Synchronization in Dynamic Parallelism

I have studied many posts with similar titles, however, none of the resolutions satisfies my needs. In a nutshell, I want to replace a massive loop over the same kernel (always loading the same, fixed matrix) into one kernel-call with a single load of the matrix and a subsequent loop. The problem is not even loading the NxN matrix repeatedly but launching a kernel with N blocks for N^2 times when N>1000, for which the overhead completely dominates the computation time.
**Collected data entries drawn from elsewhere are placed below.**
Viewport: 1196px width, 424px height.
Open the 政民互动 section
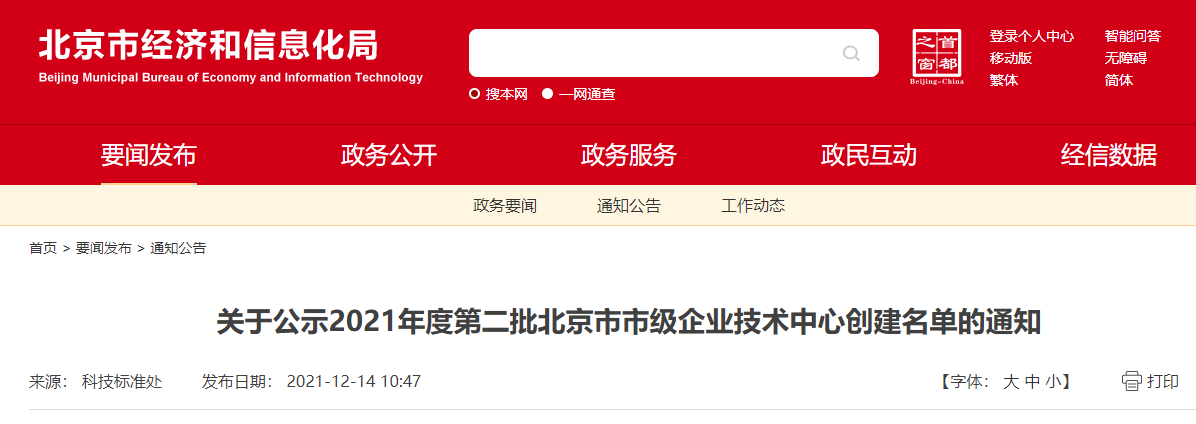coord(869,156)
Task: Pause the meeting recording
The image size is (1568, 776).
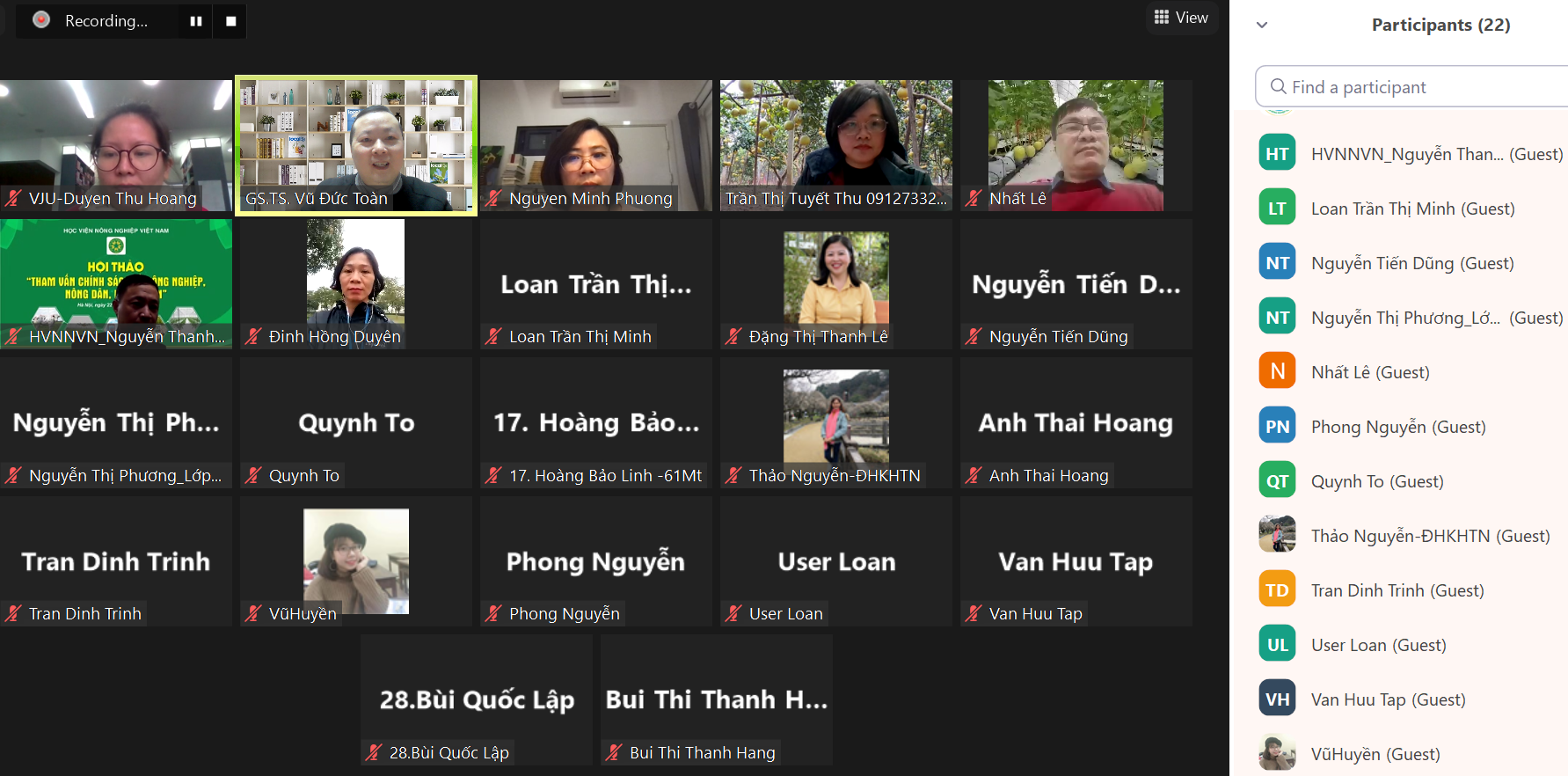Action: coord(195,21)
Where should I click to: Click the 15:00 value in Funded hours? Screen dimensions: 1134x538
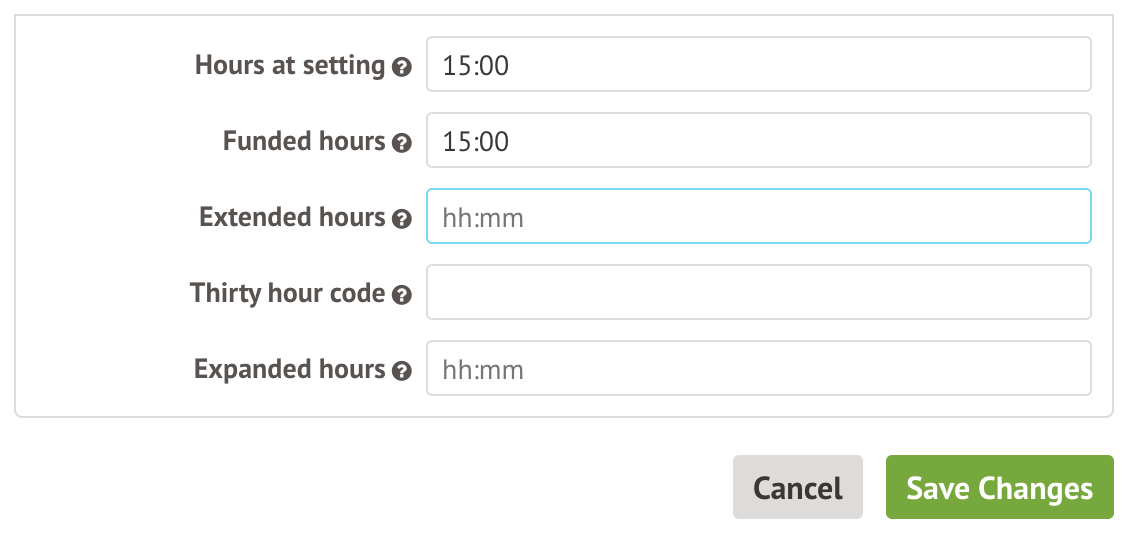pyautogui.click(x=476, y=141)
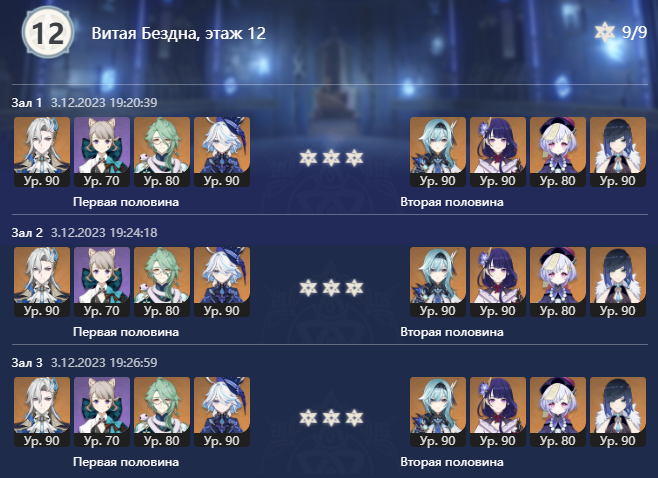Image resolution: width=658 pixels, height=478 pixels.
Task: Click Eula level 90 portrait in Зал 3
Action: point(438,412)
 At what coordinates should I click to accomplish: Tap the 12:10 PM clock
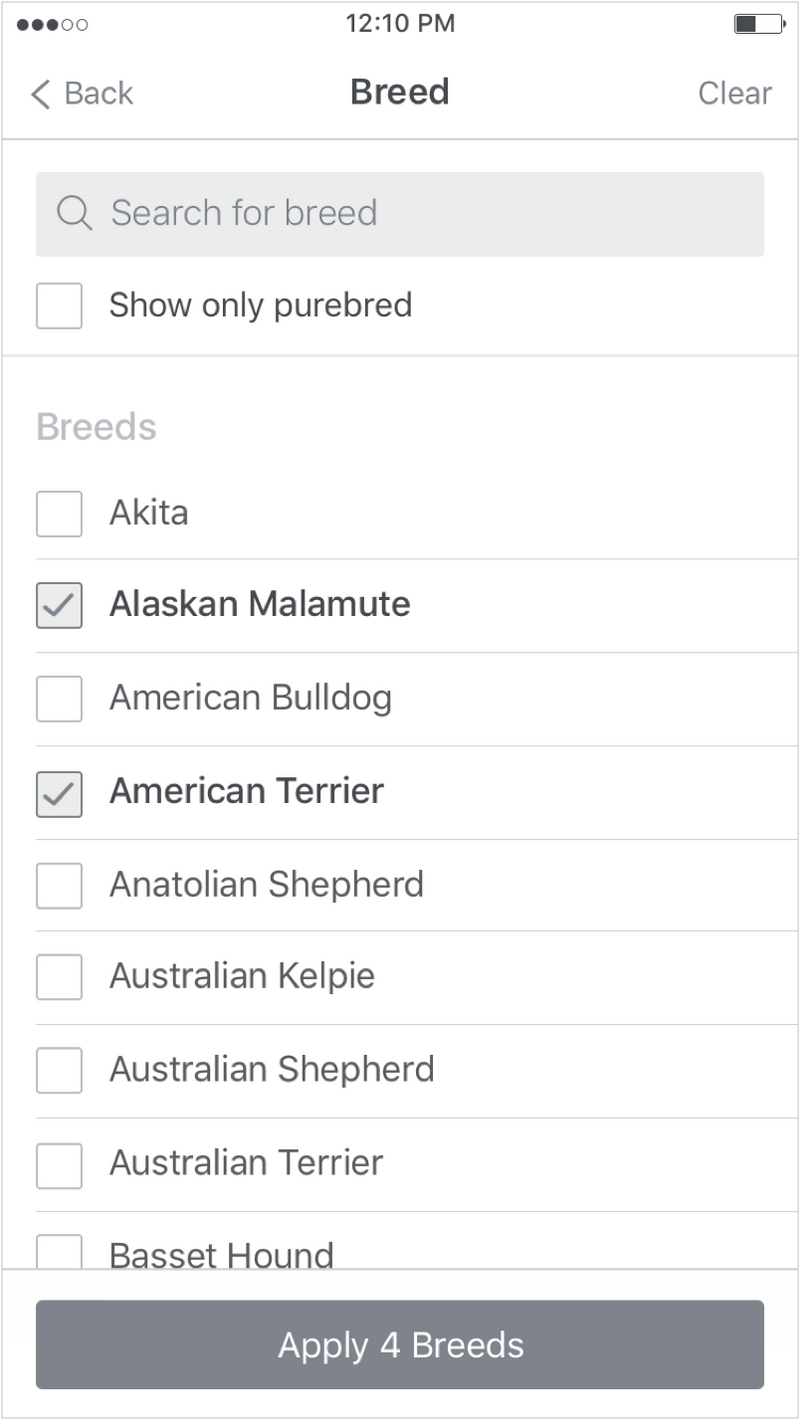point(400,23)
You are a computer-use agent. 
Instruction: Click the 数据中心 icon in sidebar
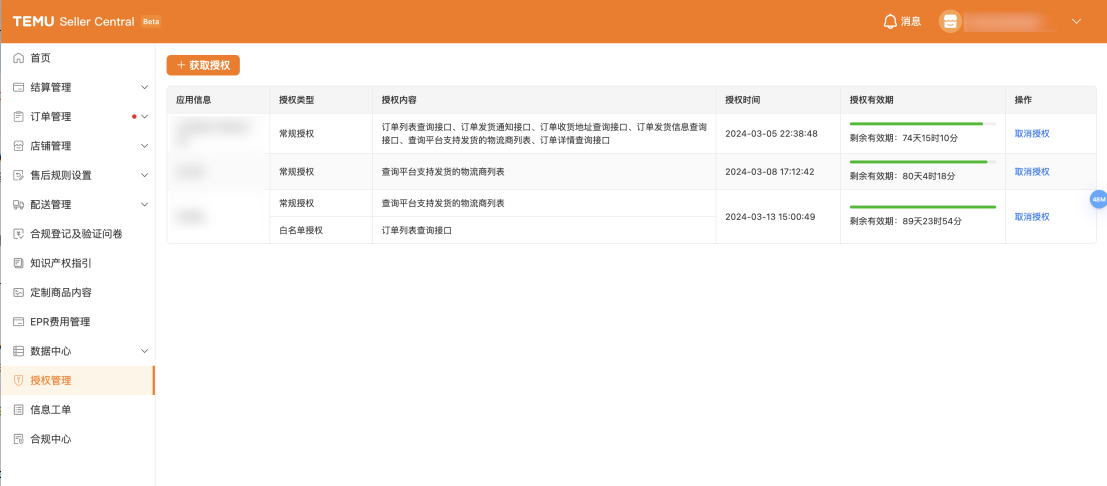(18, 351)
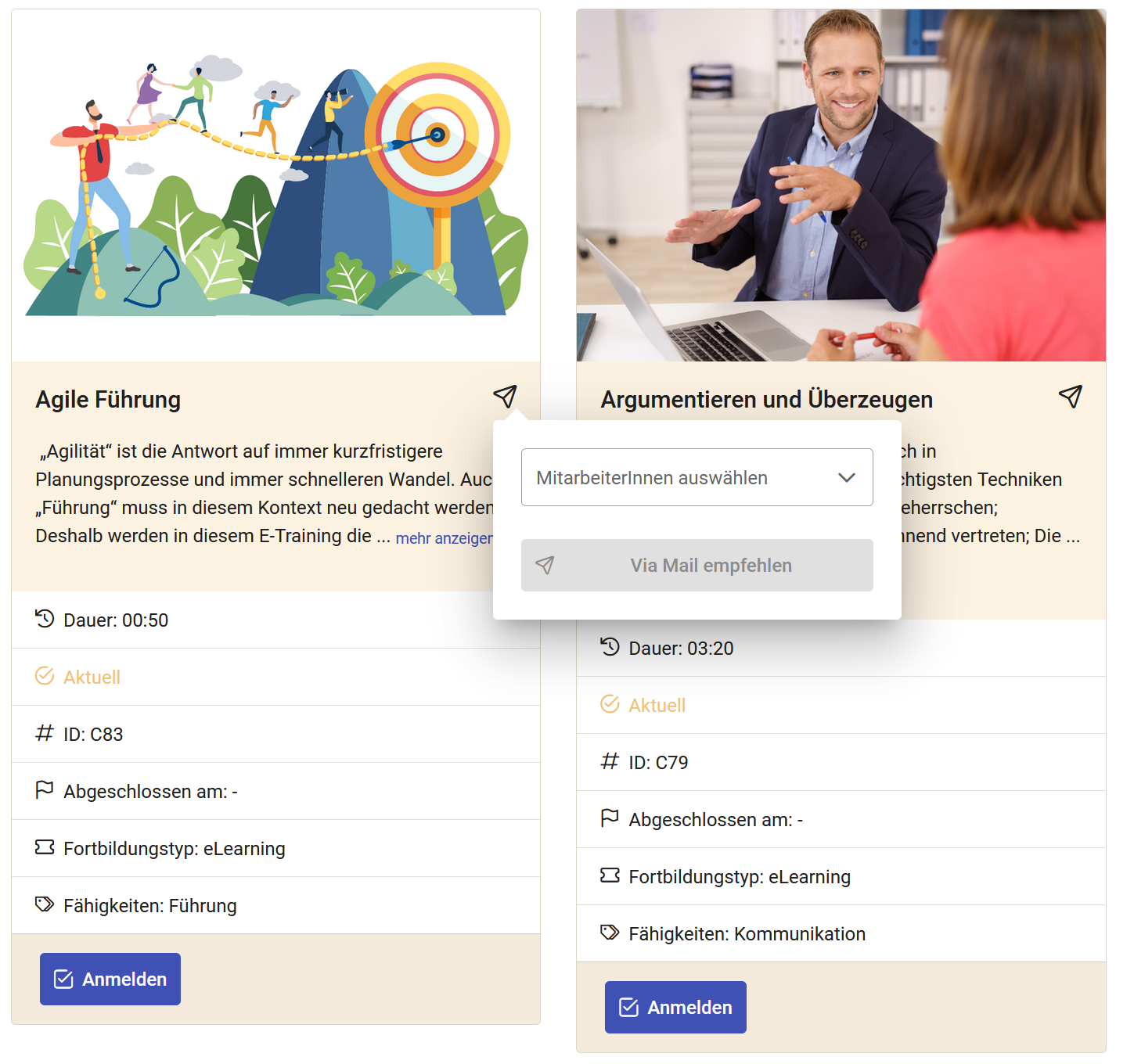Screen dimensions: 1134x1064
Task: Click the Anmelden button for Agile Führung
Action: tap(110, 979)
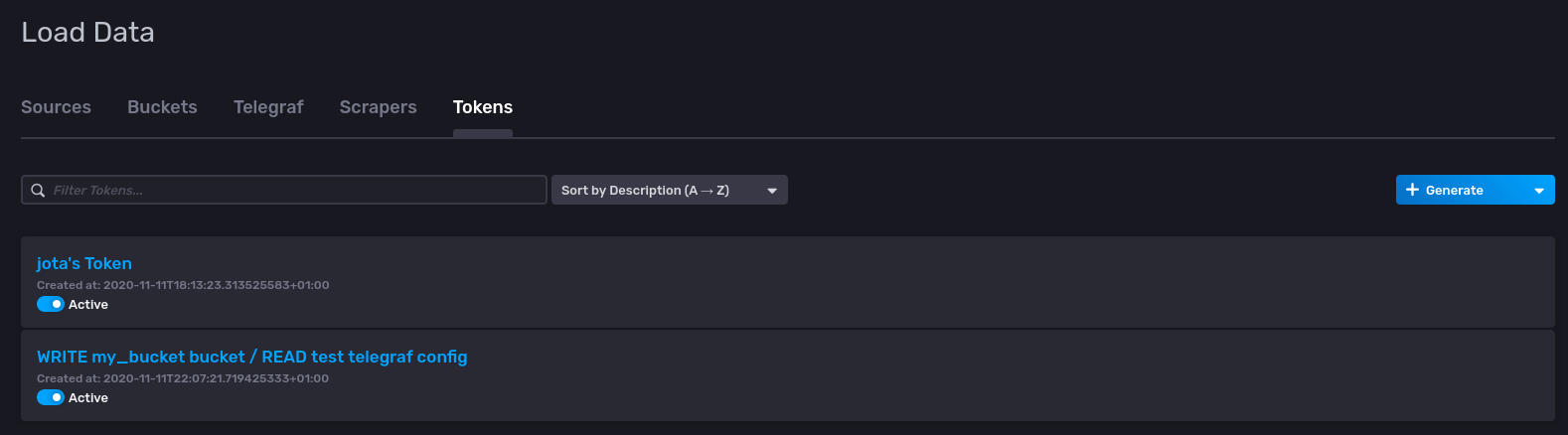Click the Active label under jota's Token
1568x435 pixels.
tap(88, 305)
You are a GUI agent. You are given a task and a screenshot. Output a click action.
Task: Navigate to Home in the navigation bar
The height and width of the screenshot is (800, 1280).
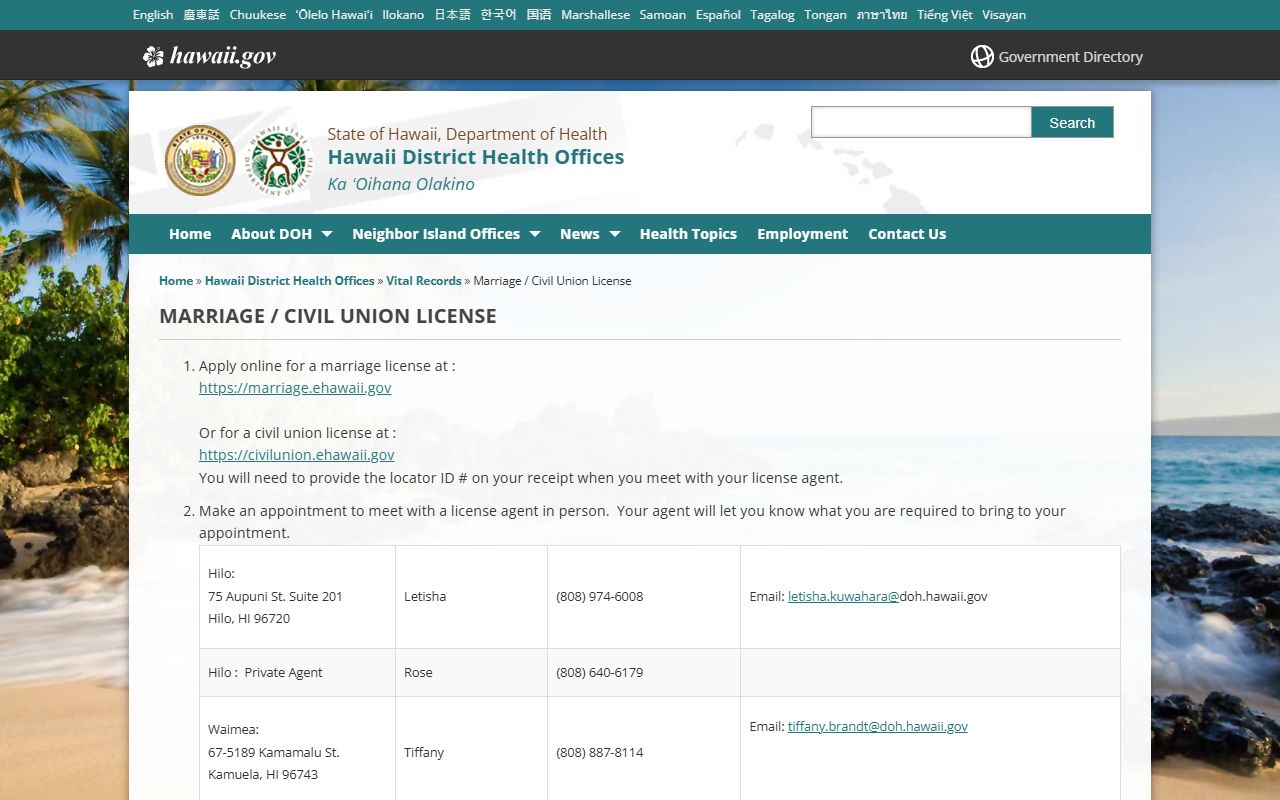tap(190, 234)
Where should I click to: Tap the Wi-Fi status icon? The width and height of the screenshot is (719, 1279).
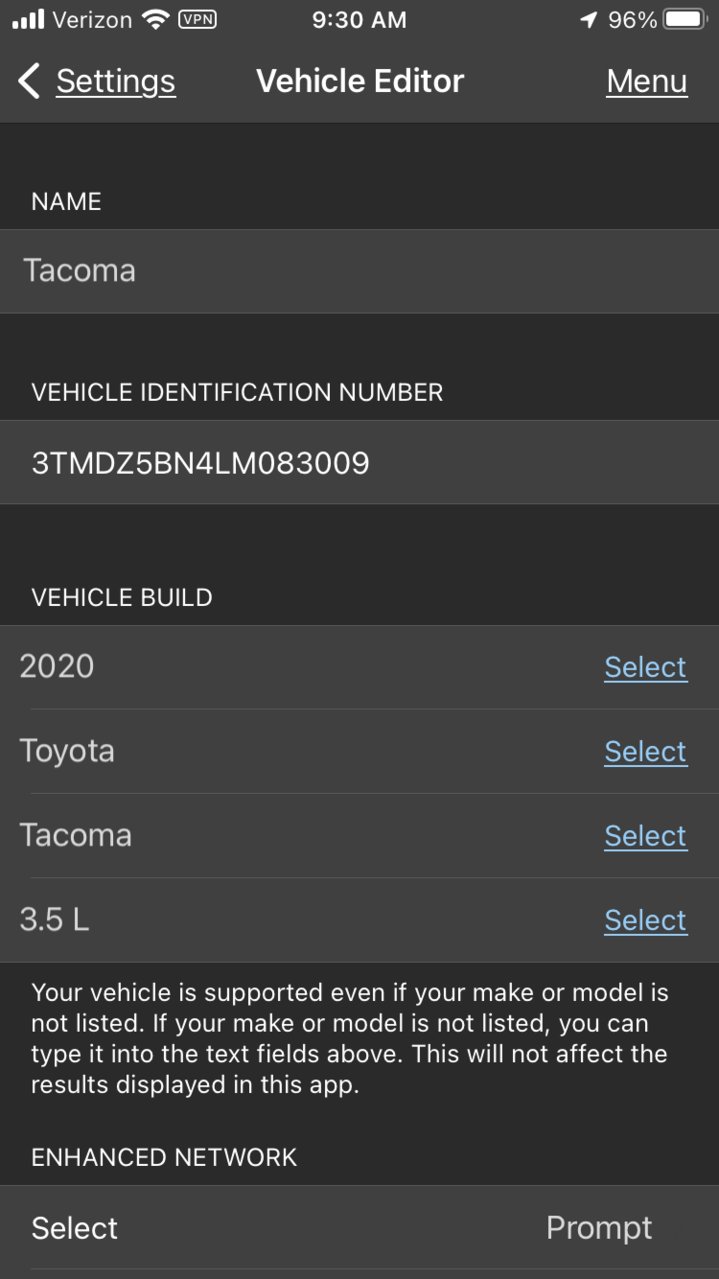pyautogui.click(x=155, y=19)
But having the loop inside a parent kernel requires dynamic parallelism, ie., calls to child-kernels by certain threads within the loop, which would require across-block synchronization before and/or after such calls at parent-level, for which cudaDeviceSynchronize() (or any other sync) apparently does not work. (The typical advice is to end the parent kernel to sync, which is not an option for me here!)
I enclosed a complete model CUDA-C code to illustrate my problem, where the cudaDeviceSynchronize() commands in the parent kernel don’t have the desired effect and the while-loop races ahead uncontrollably (as the “loop” variable in each thread indicates). Here, each block of the parent loads a row of a fixed matrix M and repeatedly adds the rows to an evolving vector v. Each block results in a sum w which then the child trivially puts back into v for the next iteration. (In reality, more complex operations are involved.) Instead of the default inputs, running with n=8 and maxiter=10 should illustrate the problem.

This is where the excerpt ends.